Below are the records; copy every line in them that holds the string "dropdown".

--- Source material Enclosed Below ---

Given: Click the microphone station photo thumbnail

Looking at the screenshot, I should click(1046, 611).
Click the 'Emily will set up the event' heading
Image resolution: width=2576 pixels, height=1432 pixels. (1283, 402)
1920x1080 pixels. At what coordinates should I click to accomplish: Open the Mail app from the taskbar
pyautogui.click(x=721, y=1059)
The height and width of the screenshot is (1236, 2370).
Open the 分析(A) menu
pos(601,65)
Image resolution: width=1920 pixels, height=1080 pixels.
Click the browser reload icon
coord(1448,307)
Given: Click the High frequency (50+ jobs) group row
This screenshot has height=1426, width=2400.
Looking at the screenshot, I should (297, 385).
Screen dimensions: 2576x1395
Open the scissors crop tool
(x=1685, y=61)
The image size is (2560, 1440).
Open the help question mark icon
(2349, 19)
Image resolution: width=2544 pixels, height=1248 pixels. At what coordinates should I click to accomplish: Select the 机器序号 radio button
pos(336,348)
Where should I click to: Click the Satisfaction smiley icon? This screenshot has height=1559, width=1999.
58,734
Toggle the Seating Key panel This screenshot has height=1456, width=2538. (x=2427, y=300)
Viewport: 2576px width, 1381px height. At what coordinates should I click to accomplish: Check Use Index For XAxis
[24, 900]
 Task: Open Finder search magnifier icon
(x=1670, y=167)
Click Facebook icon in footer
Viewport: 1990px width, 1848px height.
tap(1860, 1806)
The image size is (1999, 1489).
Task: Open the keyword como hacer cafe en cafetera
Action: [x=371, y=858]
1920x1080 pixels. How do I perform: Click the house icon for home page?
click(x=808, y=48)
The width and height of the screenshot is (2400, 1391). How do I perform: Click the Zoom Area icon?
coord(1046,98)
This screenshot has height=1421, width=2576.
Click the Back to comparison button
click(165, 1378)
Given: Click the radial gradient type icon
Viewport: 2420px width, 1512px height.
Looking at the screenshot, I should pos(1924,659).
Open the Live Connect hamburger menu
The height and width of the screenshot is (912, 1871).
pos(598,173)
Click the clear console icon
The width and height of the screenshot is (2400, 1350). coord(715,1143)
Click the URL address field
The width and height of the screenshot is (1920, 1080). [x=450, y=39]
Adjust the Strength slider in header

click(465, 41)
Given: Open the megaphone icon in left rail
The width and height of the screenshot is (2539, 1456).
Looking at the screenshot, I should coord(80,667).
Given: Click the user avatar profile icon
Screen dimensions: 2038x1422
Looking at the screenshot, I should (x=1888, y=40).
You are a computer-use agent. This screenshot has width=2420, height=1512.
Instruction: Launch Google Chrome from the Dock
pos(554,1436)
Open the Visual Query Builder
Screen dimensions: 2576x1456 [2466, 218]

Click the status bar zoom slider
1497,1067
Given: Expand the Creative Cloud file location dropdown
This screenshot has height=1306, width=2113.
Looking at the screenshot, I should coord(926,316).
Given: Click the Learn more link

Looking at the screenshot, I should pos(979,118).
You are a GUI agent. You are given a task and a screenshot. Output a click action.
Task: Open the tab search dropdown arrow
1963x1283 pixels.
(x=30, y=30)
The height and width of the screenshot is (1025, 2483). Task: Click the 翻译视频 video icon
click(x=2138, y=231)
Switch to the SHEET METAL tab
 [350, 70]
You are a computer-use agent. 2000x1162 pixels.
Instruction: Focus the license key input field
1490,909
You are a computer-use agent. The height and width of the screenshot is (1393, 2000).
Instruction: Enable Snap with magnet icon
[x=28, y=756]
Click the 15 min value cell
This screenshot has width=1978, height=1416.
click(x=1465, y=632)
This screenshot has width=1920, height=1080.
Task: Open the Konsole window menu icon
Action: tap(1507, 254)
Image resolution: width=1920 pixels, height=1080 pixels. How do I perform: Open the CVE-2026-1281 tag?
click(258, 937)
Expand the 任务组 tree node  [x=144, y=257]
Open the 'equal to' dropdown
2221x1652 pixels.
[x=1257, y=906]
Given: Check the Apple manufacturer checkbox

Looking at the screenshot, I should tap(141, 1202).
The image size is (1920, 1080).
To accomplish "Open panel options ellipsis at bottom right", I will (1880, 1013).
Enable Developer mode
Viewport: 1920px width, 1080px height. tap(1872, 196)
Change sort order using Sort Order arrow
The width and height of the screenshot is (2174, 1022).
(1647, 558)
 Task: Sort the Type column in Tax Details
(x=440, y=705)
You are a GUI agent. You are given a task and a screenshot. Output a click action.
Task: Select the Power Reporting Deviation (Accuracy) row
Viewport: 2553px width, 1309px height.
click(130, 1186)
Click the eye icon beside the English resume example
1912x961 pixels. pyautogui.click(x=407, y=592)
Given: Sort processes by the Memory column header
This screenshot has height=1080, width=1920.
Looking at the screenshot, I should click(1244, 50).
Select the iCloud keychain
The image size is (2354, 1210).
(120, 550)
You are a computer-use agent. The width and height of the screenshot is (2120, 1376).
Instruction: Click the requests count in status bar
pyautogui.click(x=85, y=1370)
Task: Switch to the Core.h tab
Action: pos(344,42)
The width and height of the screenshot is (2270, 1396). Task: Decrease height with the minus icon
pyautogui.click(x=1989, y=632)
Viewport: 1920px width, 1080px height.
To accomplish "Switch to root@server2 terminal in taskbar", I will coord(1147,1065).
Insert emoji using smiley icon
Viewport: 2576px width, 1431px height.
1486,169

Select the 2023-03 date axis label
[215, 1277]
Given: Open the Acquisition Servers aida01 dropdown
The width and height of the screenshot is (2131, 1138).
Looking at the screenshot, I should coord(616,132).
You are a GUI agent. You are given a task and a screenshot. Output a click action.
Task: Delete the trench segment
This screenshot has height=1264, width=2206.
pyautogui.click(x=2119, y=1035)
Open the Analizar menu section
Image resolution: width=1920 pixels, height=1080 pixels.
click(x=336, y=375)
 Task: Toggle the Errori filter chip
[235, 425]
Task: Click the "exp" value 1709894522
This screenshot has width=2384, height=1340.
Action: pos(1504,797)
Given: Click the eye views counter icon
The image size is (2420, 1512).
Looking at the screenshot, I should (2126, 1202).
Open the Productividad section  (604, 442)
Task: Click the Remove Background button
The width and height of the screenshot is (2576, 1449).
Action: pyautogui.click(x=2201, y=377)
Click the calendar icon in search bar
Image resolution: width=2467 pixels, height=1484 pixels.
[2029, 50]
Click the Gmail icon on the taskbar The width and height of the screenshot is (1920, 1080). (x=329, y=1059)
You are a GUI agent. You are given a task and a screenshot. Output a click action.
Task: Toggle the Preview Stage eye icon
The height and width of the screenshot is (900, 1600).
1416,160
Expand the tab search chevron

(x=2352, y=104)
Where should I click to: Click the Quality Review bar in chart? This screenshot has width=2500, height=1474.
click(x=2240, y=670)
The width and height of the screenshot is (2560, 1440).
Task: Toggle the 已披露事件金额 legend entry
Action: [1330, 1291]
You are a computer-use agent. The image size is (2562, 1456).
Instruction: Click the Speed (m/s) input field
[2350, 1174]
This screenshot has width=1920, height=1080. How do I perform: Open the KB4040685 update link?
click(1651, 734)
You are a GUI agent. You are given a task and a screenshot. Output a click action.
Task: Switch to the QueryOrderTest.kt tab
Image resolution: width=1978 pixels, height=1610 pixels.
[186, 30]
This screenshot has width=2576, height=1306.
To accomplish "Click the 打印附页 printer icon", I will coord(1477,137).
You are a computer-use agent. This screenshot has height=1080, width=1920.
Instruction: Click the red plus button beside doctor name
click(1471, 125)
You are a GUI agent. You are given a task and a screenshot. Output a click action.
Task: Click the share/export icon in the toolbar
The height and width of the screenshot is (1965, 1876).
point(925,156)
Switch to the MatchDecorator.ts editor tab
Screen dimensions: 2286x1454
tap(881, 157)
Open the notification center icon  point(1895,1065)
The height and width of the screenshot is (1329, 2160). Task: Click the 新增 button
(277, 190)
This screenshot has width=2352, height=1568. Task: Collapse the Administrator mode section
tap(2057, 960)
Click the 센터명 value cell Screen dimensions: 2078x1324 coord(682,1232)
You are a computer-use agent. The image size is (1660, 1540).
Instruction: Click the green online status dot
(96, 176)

--- End of Enclosed Source material ---

## Your solution
Given: Expand the Creative Cloud file location dropdown
Task: Open the tab search dropdown arrow
Open the 'equal to' dropdown
Given: Open the Acquisition Servers aida01 dropdown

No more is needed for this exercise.